Segment Start: Material for the task

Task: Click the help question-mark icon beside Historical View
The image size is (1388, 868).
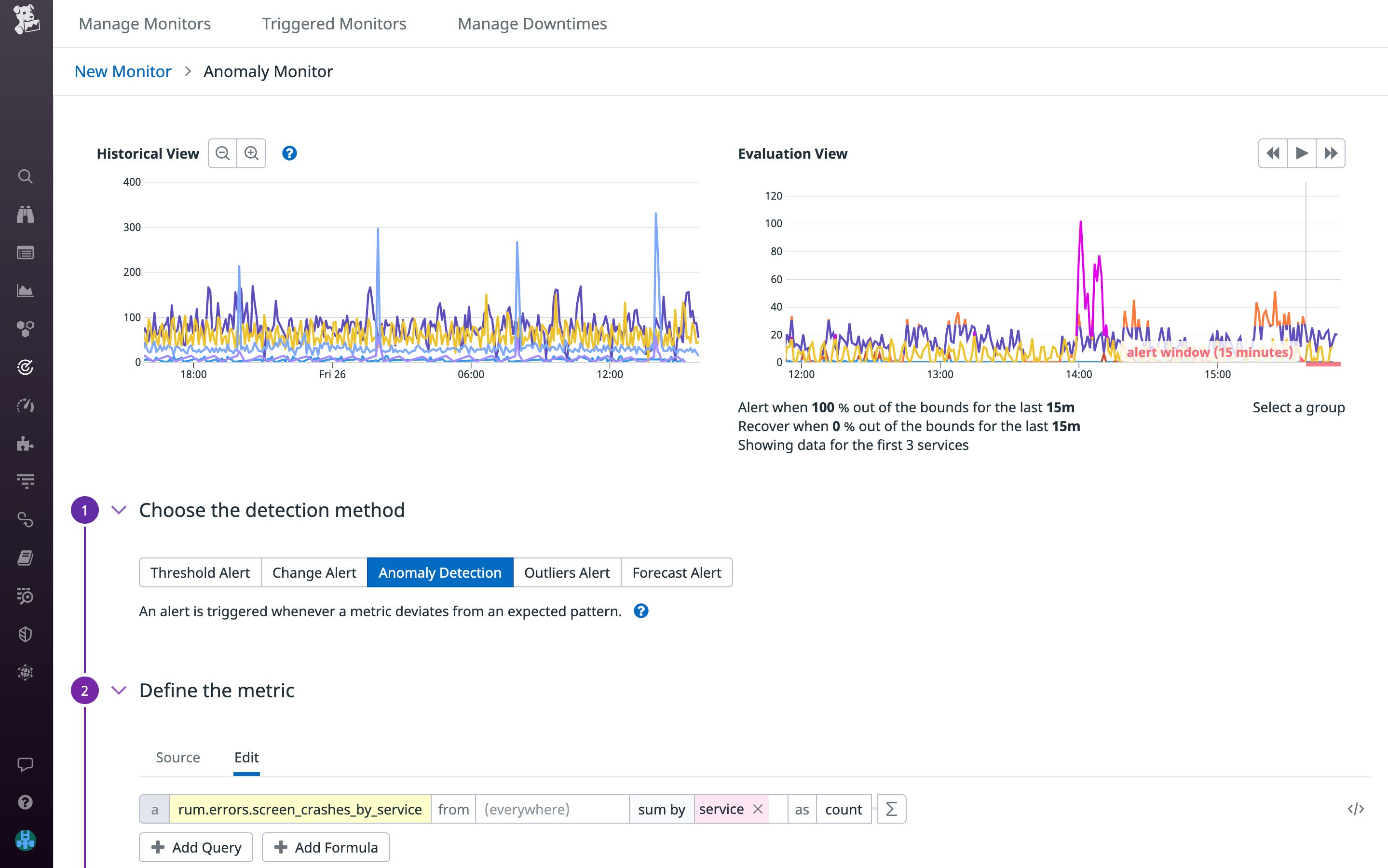Action: pyautogui.click(x=290, y=153)
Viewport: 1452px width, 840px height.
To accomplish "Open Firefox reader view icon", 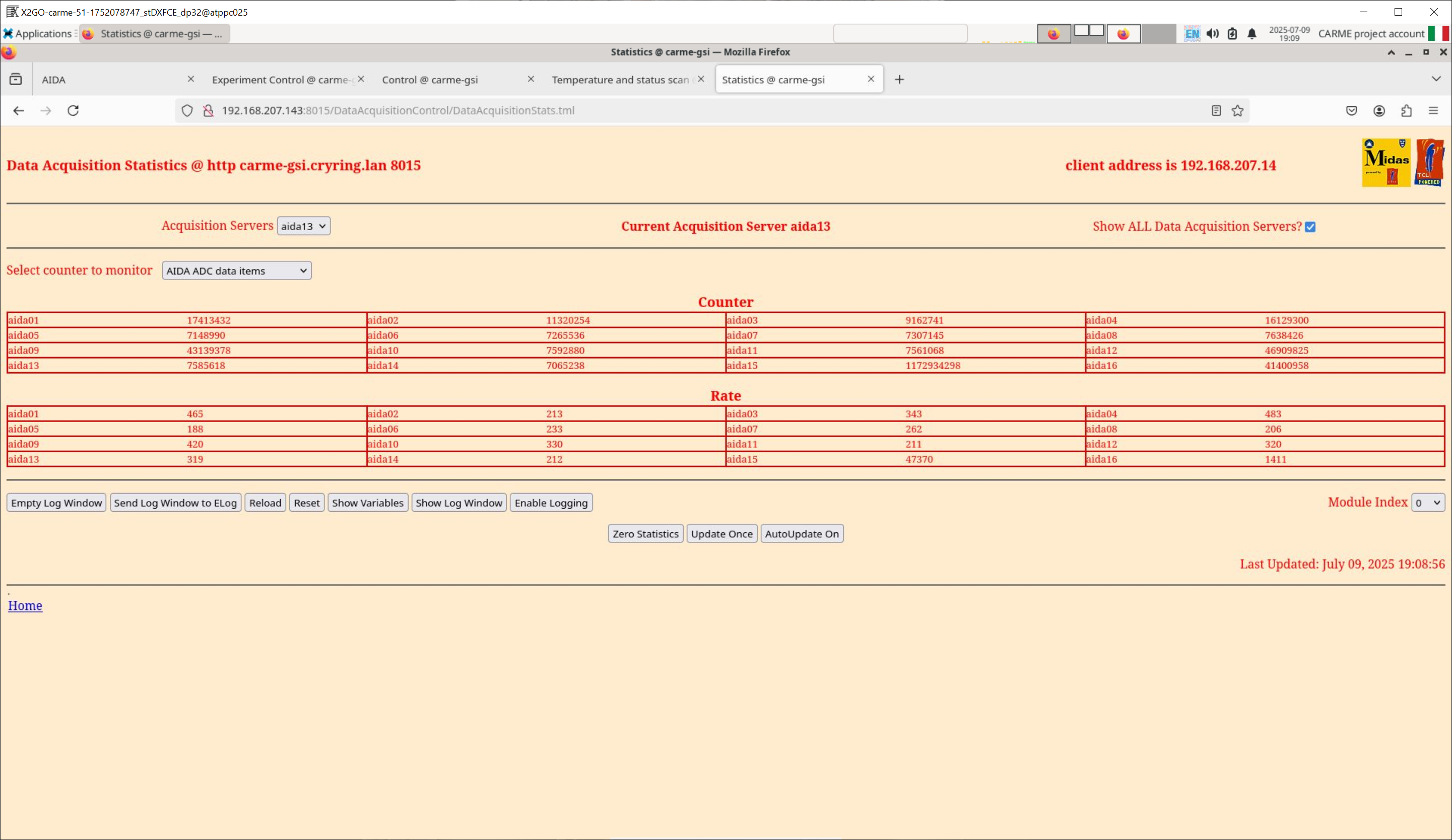I will [x=1216, y=111].
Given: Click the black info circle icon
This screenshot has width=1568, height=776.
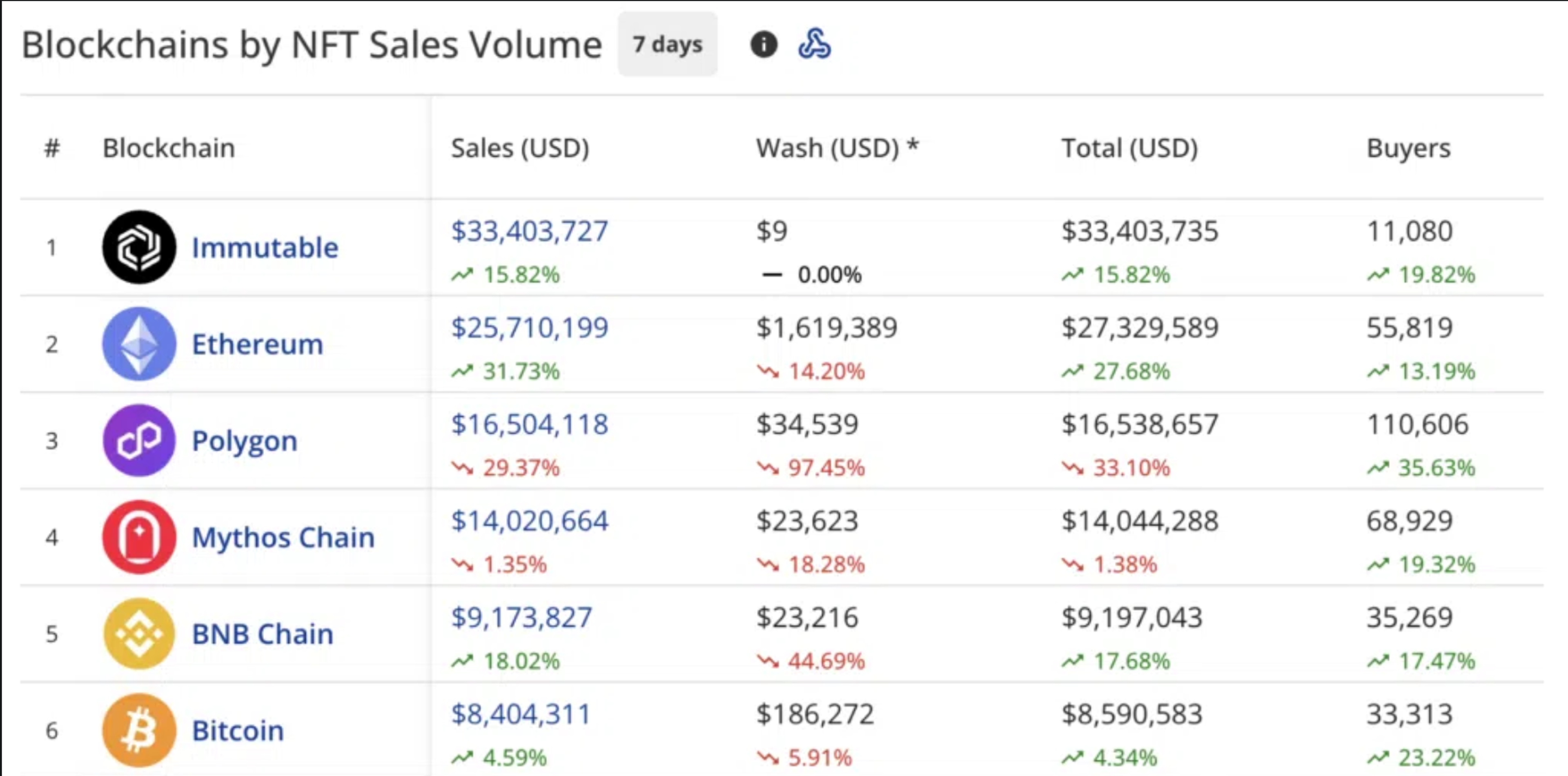Looking at the screenshot, I should pyautogui.click(x=763, y=44).
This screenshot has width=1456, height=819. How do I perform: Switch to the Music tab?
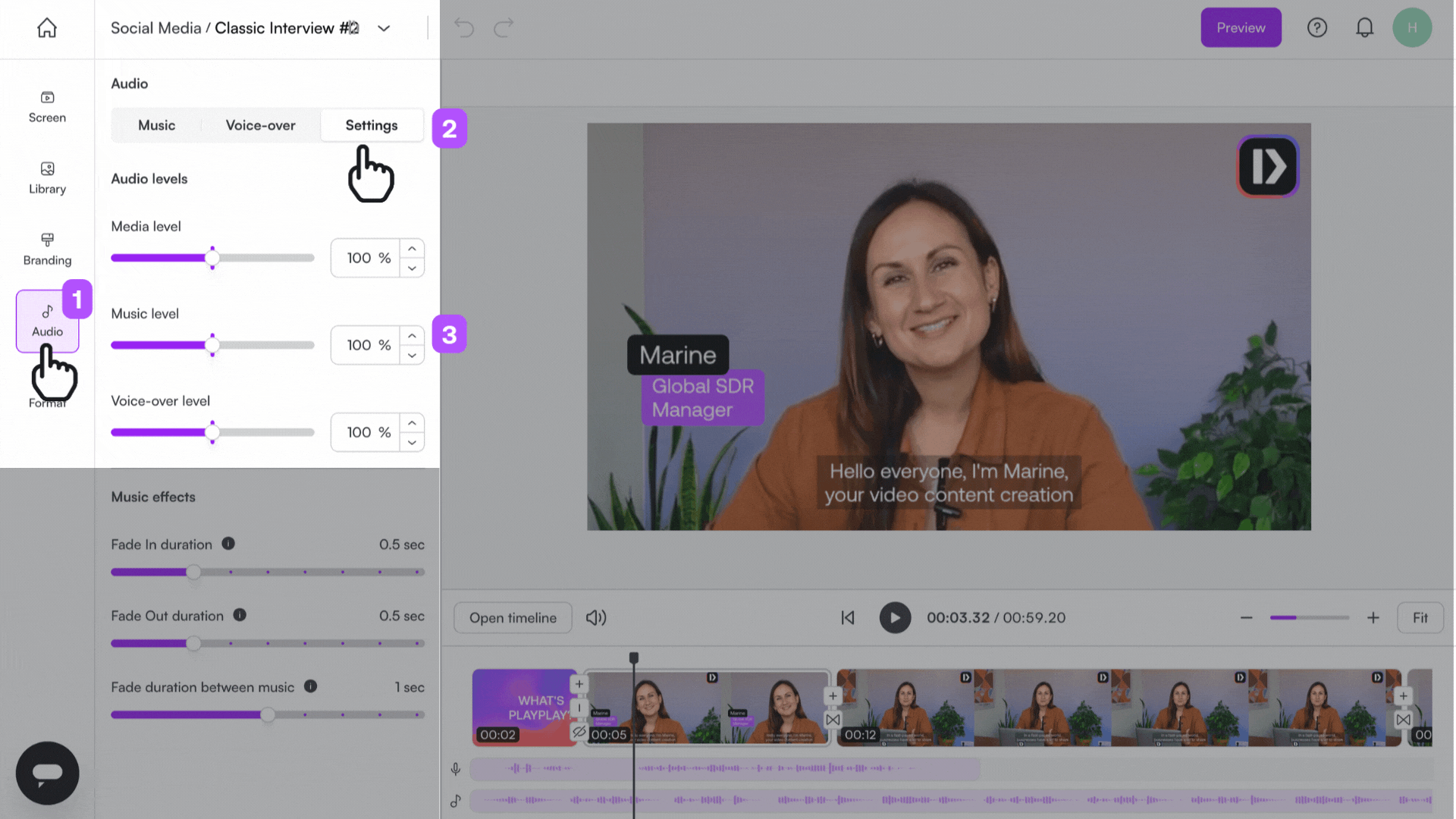point(156,125)
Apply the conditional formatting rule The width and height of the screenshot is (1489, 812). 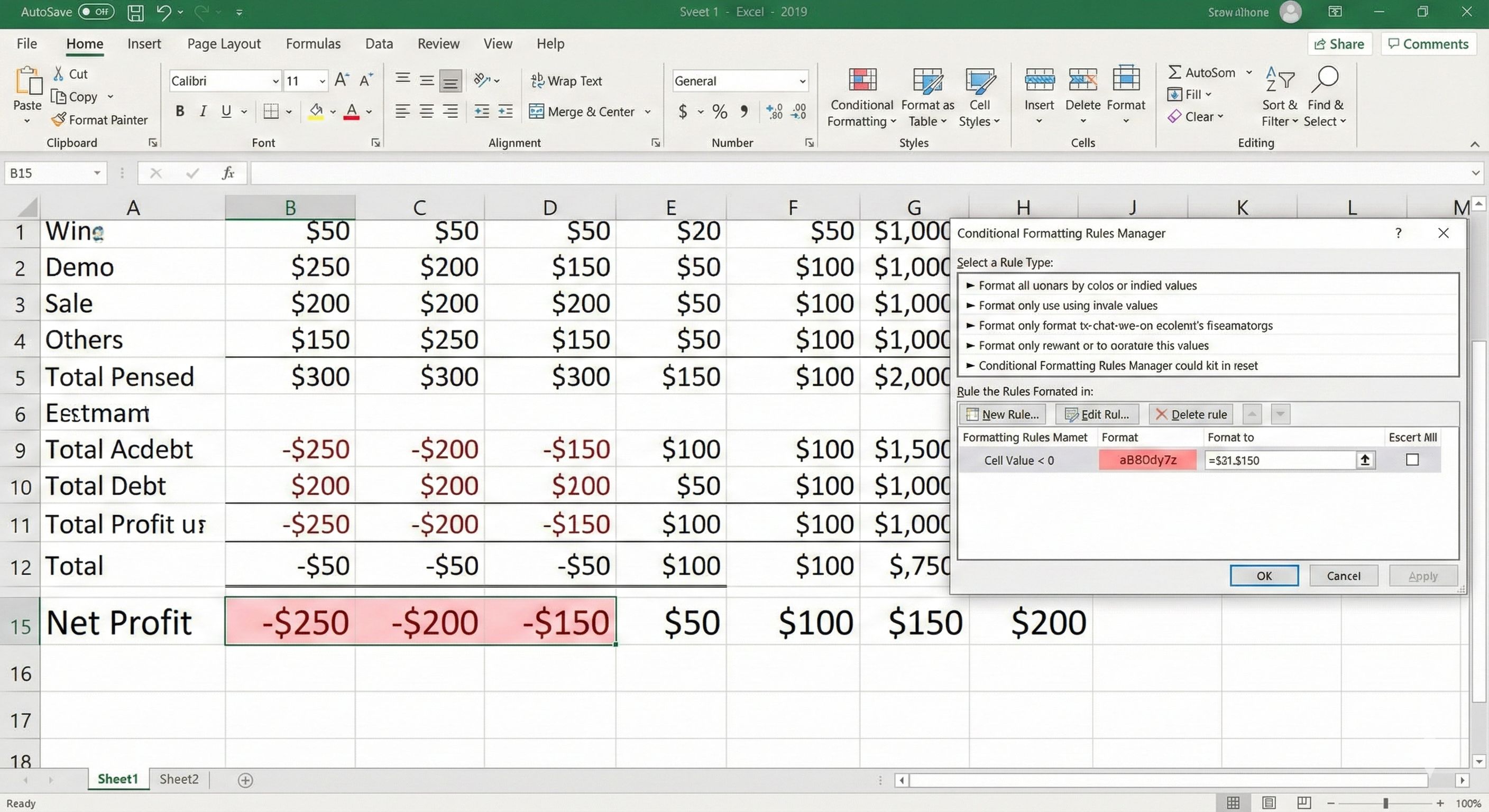(x=1422, y=575)
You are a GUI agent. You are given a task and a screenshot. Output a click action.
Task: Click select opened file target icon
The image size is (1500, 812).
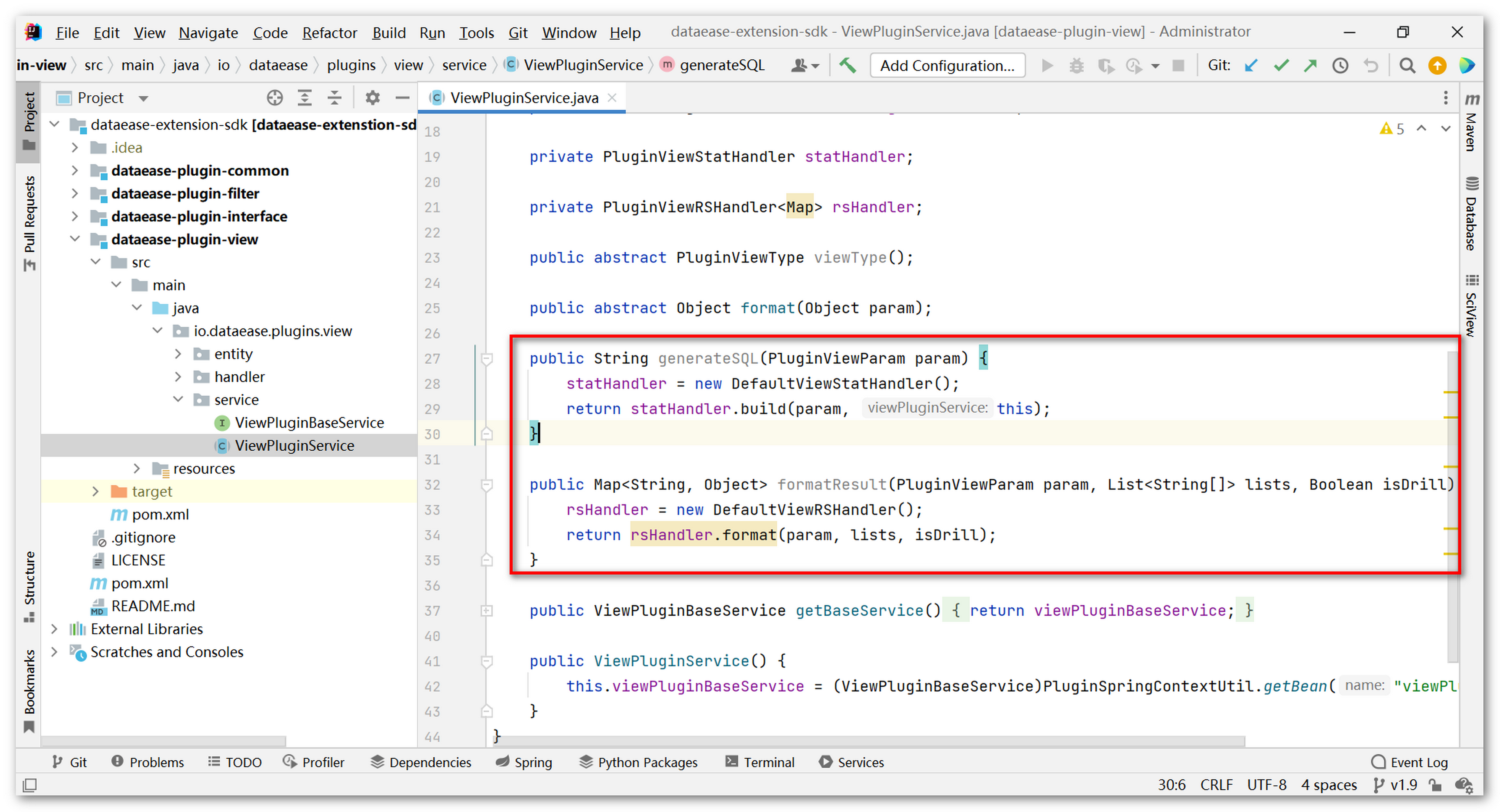point(274,98)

Segment End: Material for the task

Take the line containing "You are a GUI" and every line after it up to the end of the entries, and quote them exactly. Both ends count; the pictures do not.

You are a GUI agent. You are given a task and a screenshot. Output a click action.
Task: Click select opened file target icon
The image size is (1500, 812).
point(274,98)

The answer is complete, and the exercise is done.